Isaiah Berlin, uno de los más lúcidos pensadores liberales del siglo XX, dice a este respecto que “no hay corte judicial ni autoridad que pudiera permitir, por medio de un proceso legítimamente aceptado, que los hombres rindan falso testimonio, que torturen libremente o que aniquilen a sus semejantes por el puro gusto de hacerlo; nos resultaría inconcebible llegar a permitir que esos principios universales se rechazaran o se modificaran”.
Si la democracia, más que la regla de la mayoría, es un método de convivencia civilizada, tal convivencia es imposible de concebir sin que los distintos modos de vida reconozcan un conjunto de principios fundamentales en los que debe apoyarse el respeto a la pluralidad y la protección de una igual dignidad, que permitan a cada individuo y cada asociación cultural vivir como le parezca mejor, sin impedir a los demás de su propia forma de vivir.
Y tales principios, fundamentales para la democracia, son, justamente, los derechos humanos.
Sin derechos humanos sería imposible para nosotros, los ciudadanos, controlar la responsabilidad de los actos de la autoridad, y ni siquiera podríamos elegir a nuestros representantes a través de unas elecciones libres, periódicas e informadas.
Por ello, los derechos humanos son principios democráticos, y tanto la lucha por la democracia durante la dictadura cívico-militar como la legitimidad de la democracia en nuestro actual escenario, se justifican en la defensa de los derechos humanos.
¿Significa esto que los derechos humanos deben ser entendidos como una “religión laica” o una “esfera de lo no decidible”, esto es aquello que está excluido del ámbito de las decisiones mayoritarias, como han sostenido algunos especialistas?
Que los derechos humanos sean el “coto vedado”, que impide al gobierno mayoritario convertirse en “tiranía de las mayorías”, de ningún modo significa que, a las mayorías, sean parlamentarias o plebiscitarias, les esté vedado decidir sobre los contenidos y los límites de tales derechos. Suponer lo contrario significaría asumir que estos derechos encajarían en un esquema armonioso. Significaría negar la existencia de los llamados conflictos de derechos y, por ende, del pluralismo que la democracia implica.

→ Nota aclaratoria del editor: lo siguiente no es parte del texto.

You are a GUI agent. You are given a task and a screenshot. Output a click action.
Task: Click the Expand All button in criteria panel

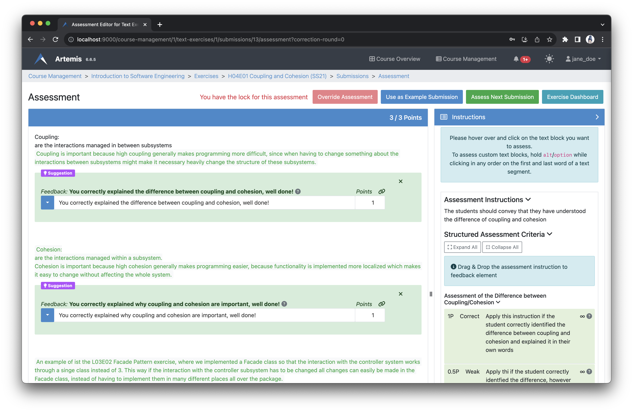(x=461, y=246)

Una democracia, entendida como método de convivencia civilizada, presupone el mayor campo de acción posible para la deliberación pública entre los distintos grupos de interés y, por cierto, para las decisiones mayoritarias. Sin que esto signifique, por cierto, legitimar la "tiranía de las mayorías".

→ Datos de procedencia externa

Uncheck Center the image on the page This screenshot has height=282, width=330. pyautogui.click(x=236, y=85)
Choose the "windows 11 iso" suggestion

¿O no será acaso una mayoría parlamentaria quien decidirá si se acoge o se desestima la acusación constitucional en contra de los cuestionados jueces supremos?

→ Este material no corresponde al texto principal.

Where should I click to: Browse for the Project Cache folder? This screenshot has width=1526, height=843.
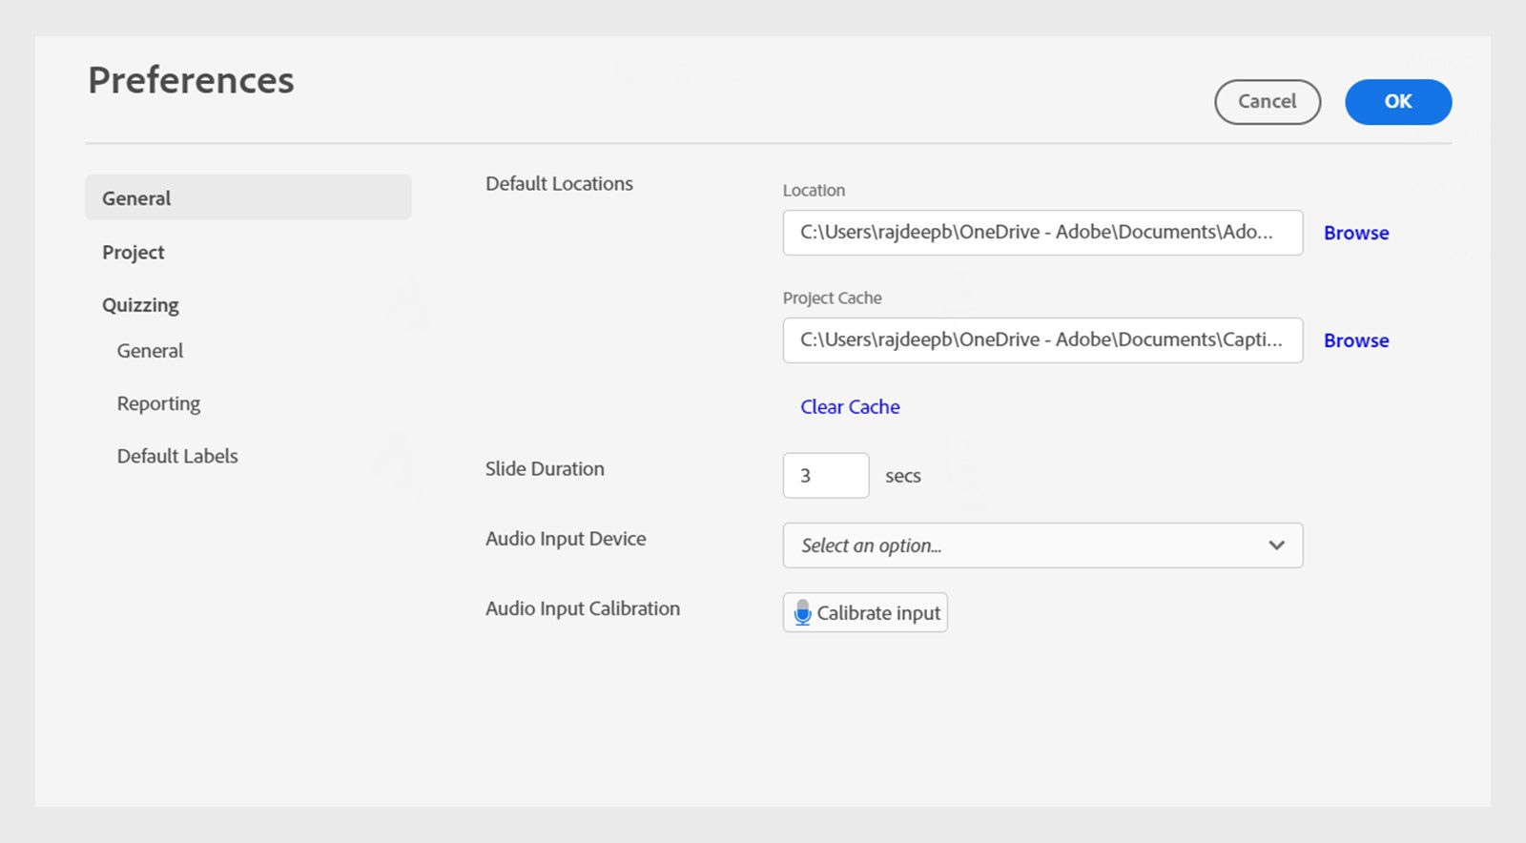tap(1355, 340)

¿No será la deliberación de los presuntos “representantes del pueblo” la que decidirá si el actuar de esos magistrados es o no constitutivo de infracción al derecho internacional de los derechos humanos?
La señal que el Congreso de Chile decida dar al mundo en materia de derechos humanos es, por tanto, una legítima decisión de mayorías electorales, política y no religiosa.